Assignment.
Given the entries that follow, write out exactly the lines starting at the one containing "This screenshot has width=1512, height=811." and ending at the one containing "Given: Click the", both ends included, and only those.

*-*-*

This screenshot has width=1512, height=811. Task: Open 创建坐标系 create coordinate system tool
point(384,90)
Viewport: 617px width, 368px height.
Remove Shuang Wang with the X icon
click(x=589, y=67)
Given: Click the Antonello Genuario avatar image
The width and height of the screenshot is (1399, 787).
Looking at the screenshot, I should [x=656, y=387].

*-*-*

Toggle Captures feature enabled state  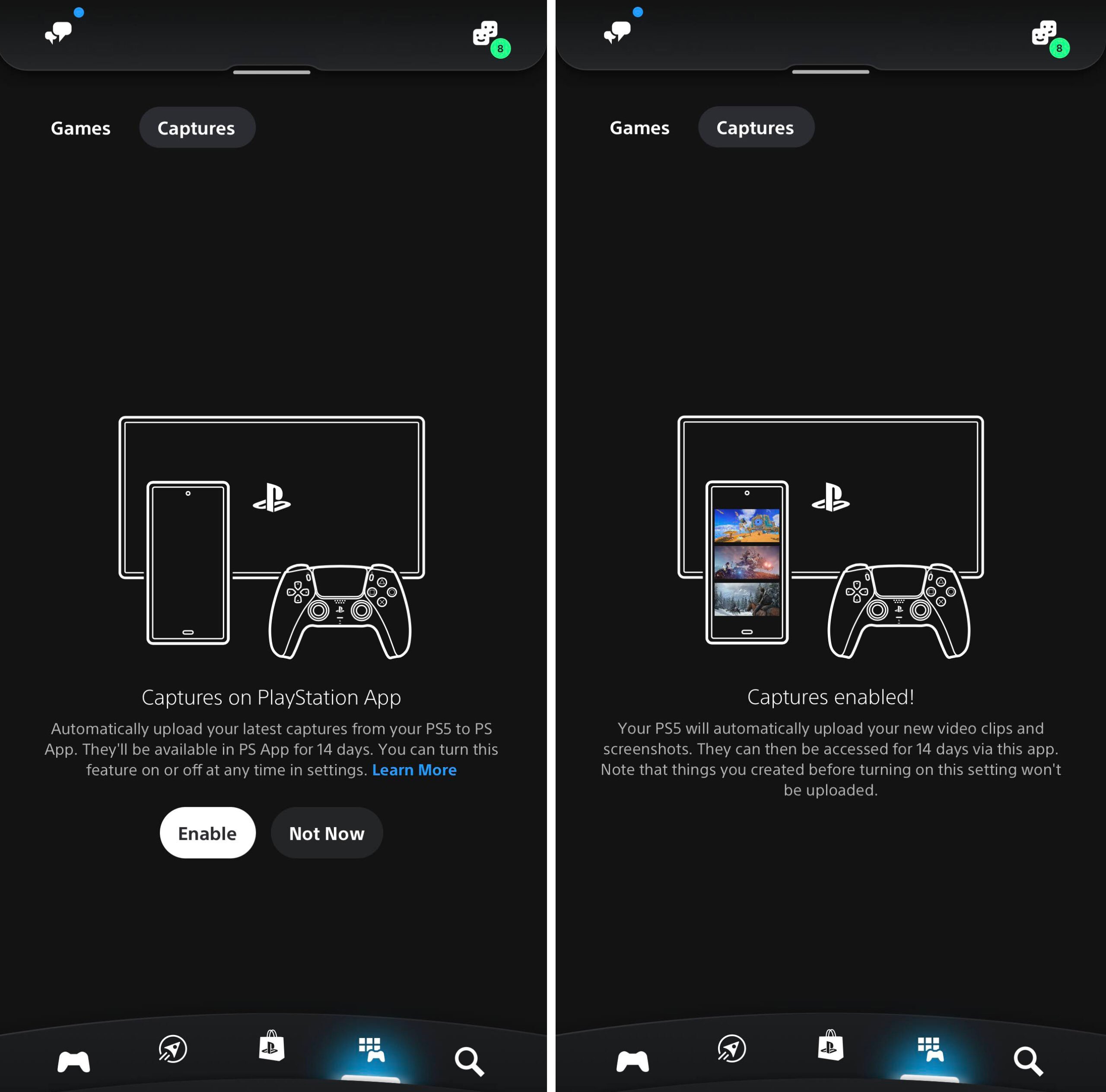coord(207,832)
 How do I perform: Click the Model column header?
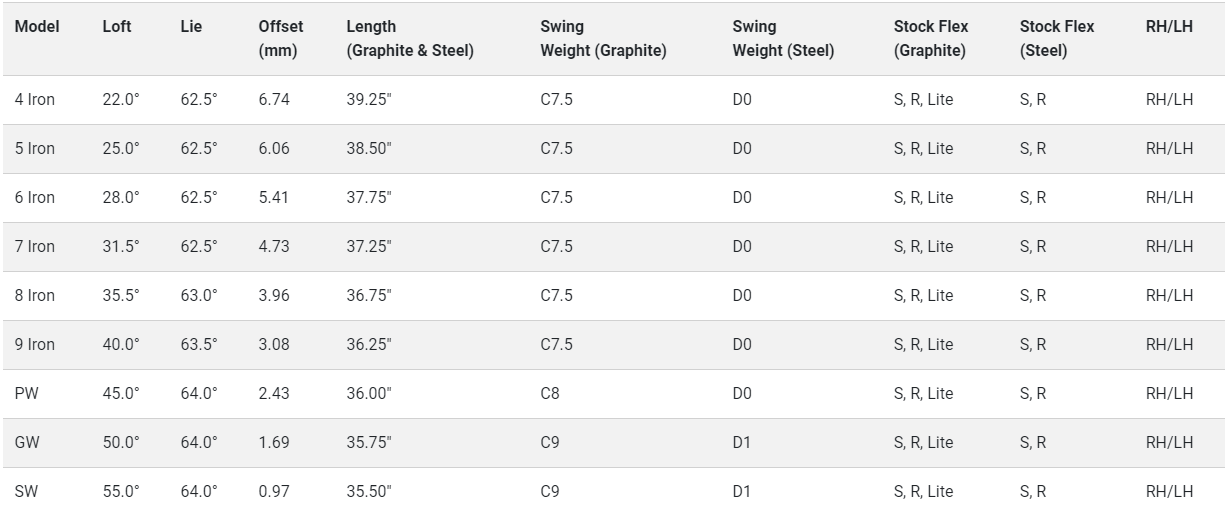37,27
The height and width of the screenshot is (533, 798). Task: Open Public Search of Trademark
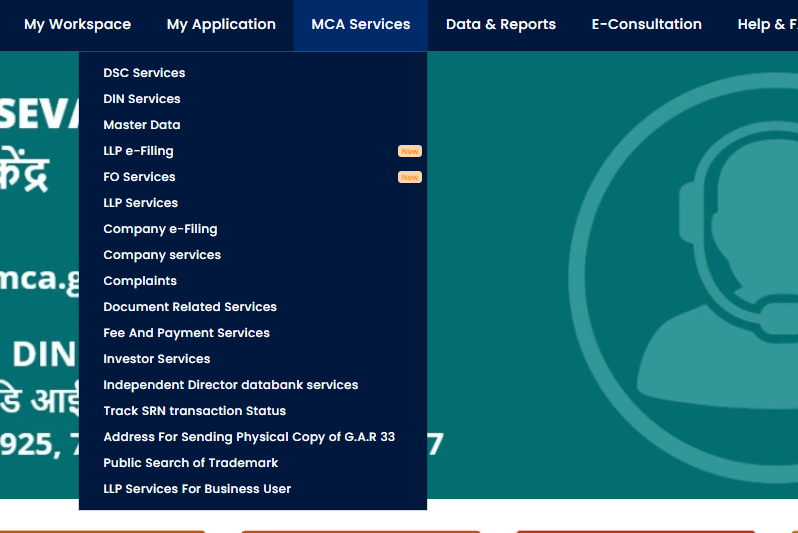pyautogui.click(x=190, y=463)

*-*-*

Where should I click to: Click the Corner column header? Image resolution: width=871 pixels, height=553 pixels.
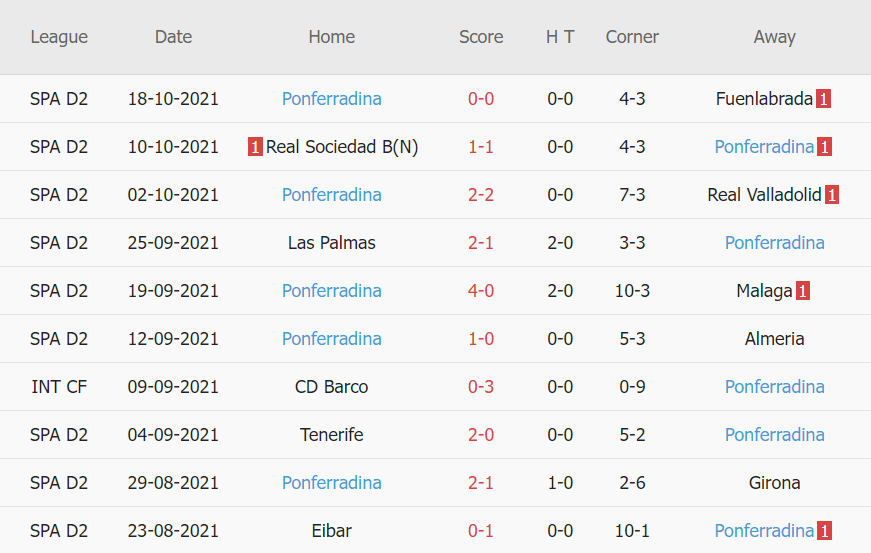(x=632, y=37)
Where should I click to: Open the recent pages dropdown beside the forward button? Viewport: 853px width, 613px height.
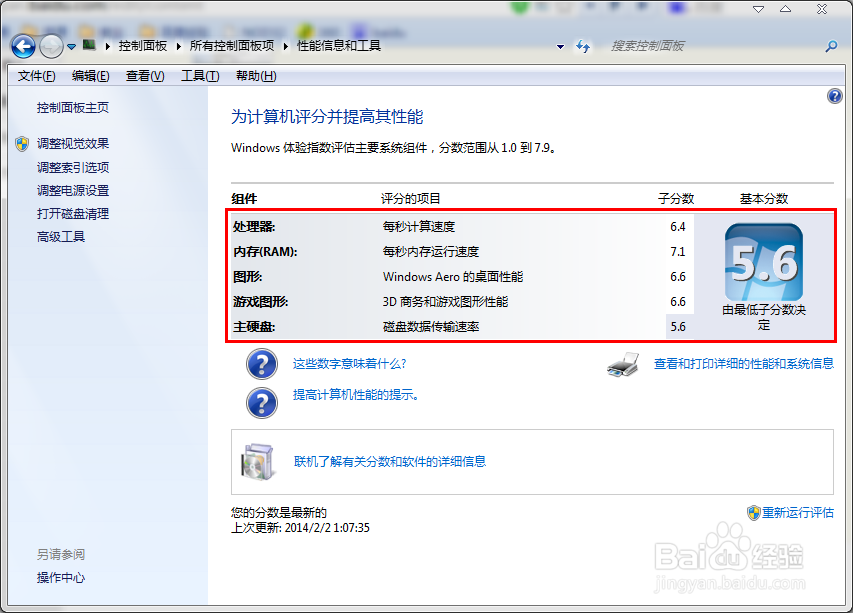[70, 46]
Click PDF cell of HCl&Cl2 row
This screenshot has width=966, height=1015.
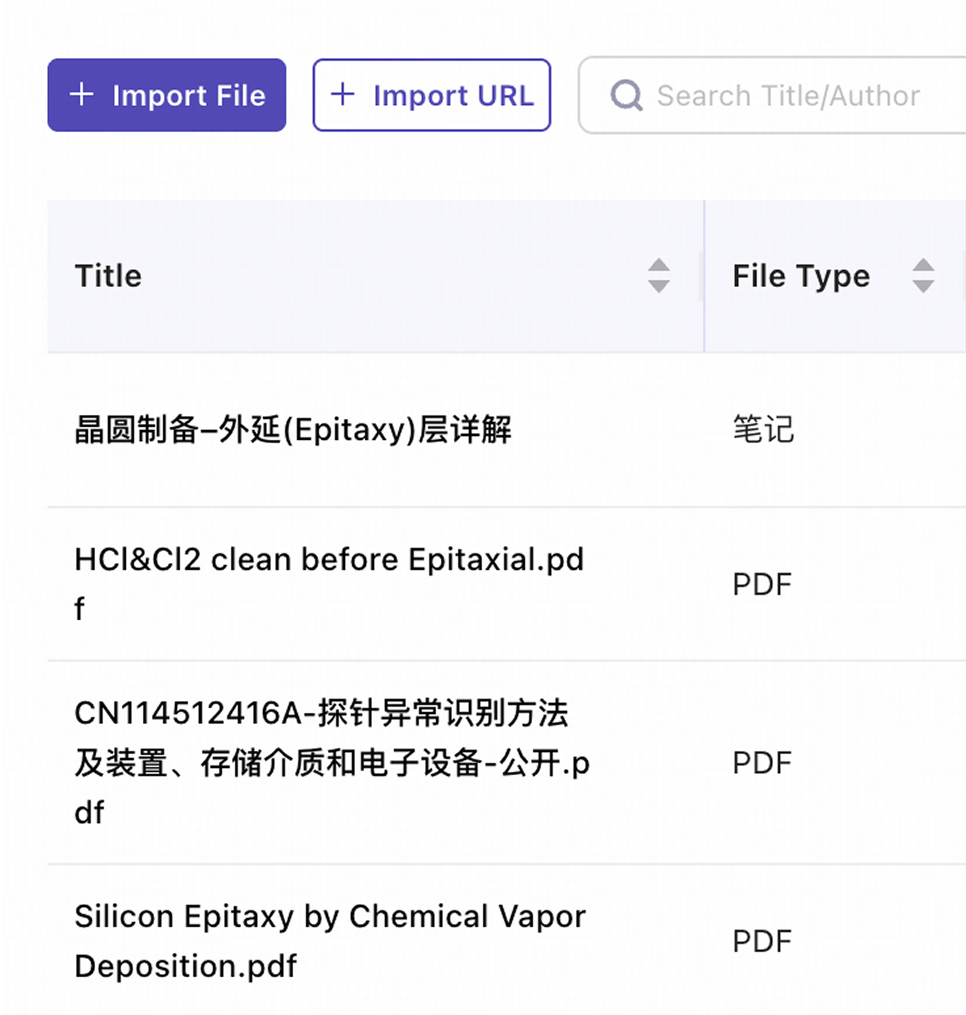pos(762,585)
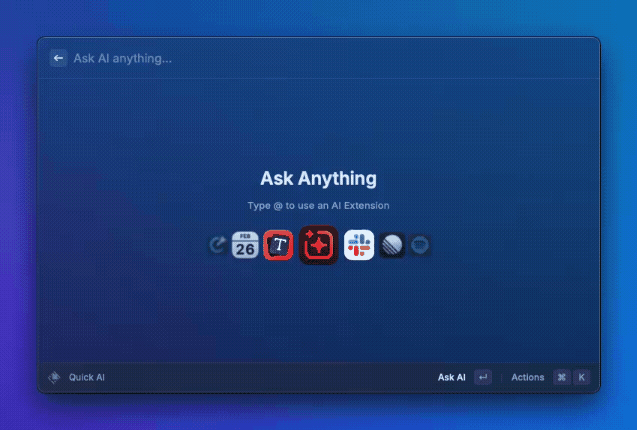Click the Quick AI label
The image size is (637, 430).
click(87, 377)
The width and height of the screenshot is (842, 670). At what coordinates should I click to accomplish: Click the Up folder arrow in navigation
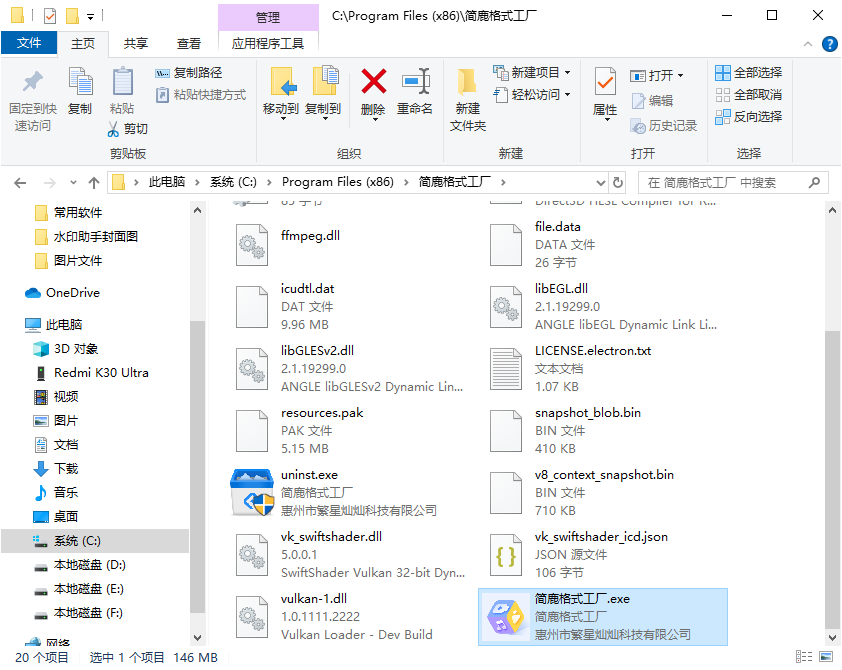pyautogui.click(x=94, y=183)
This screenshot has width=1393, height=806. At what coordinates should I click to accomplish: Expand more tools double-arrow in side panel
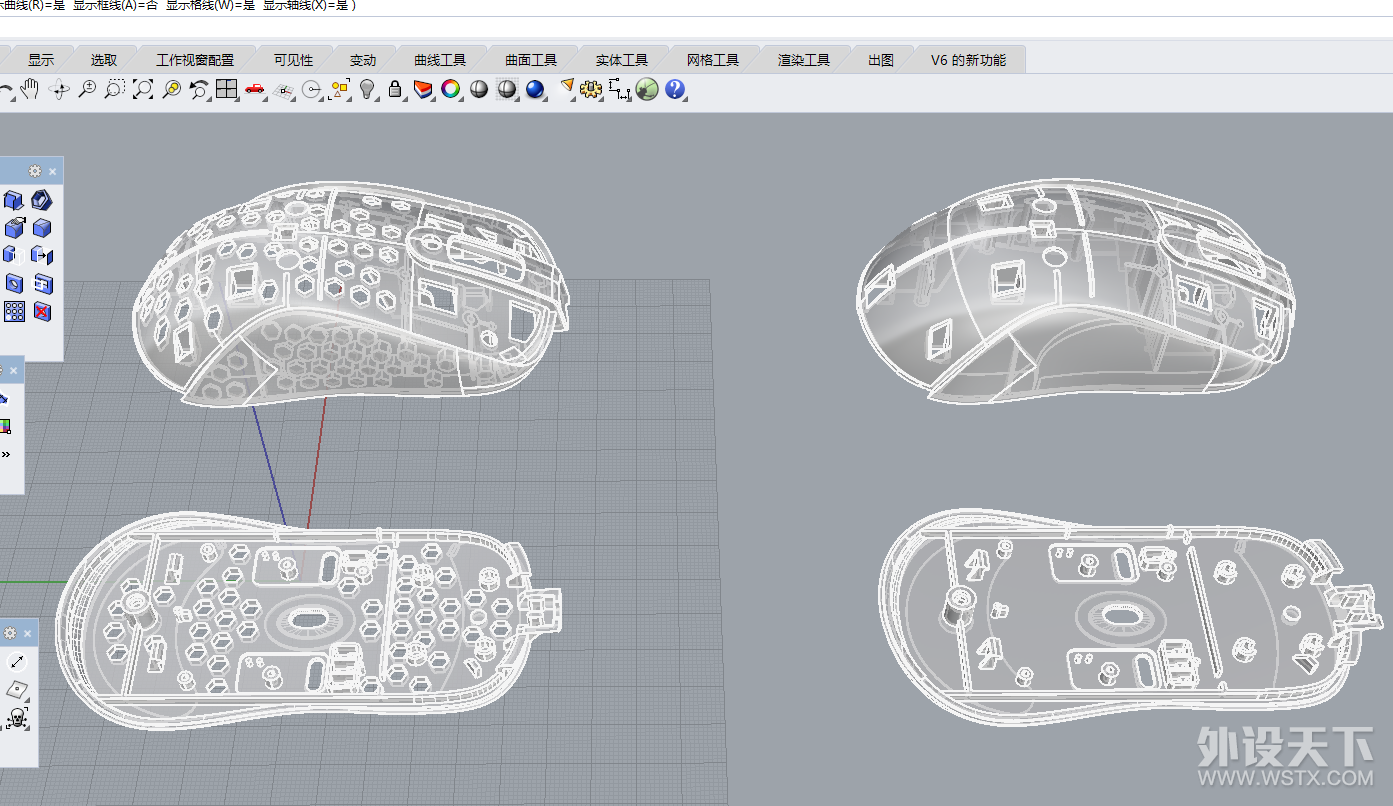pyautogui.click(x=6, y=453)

*-*-*

Worked solution.
This screenshot has width=1512, height=811. Task: Open 创建坐标系 create coordinate system tool
point(384,90)
Viewport: 617px width, 368px height.
Remove Shuang Wang with the X icon
click(x=589, y=67)
Given: Click the Antonello Genuario avatar image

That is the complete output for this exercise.